→ What to work on: Search each line below for the word "will" and list those that contain it.

→ Data listing:
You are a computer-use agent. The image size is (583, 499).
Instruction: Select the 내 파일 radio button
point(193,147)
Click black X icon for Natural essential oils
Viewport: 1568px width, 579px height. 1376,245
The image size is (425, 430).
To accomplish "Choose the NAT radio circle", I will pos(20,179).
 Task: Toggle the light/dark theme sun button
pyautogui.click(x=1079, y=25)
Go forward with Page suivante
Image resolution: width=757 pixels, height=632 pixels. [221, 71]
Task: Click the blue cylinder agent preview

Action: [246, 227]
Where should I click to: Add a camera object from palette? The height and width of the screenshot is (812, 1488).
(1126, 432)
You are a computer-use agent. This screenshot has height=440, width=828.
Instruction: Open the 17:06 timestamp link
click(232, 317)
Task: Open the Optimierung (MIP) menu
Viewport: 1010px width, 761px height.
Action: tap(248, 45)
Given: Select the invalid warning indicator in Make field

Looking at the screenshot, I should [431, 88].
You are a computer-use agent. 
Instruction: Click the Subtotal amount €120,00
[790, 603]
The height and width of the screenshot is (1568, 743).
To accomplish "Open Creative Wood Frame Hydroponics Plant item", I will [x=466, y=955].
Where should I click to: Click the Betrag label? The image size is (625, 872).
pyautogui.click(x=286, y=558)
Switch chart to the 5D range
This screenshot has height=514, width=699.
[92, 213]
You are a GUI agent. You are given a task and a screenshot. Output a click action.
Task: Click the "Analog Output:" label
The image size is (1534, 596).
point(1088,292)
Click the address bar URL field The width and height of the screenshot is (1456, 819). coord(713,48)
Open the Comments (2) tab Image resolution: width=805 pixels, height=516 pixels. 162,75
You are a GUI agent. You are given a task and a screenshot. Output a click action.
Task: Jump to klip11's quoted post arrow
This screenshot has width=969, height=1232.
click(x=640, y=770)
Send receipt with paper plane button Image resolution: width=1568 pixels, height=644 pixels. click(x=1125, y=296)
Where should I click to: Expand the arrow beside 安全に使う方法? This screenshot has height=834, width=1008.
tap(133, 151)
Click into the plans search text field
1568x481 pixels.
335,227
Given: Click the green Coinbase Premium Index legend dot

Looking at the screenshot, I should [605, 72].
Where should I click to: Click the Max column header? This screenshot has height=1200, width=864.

→ Solution to the exercise:
To accomplish "Choose the NAT radio circle", I will pos(20,179).
To accomplish "Open Creative Wood Frame Hydroponics Plant item", I will [x=466, y=955].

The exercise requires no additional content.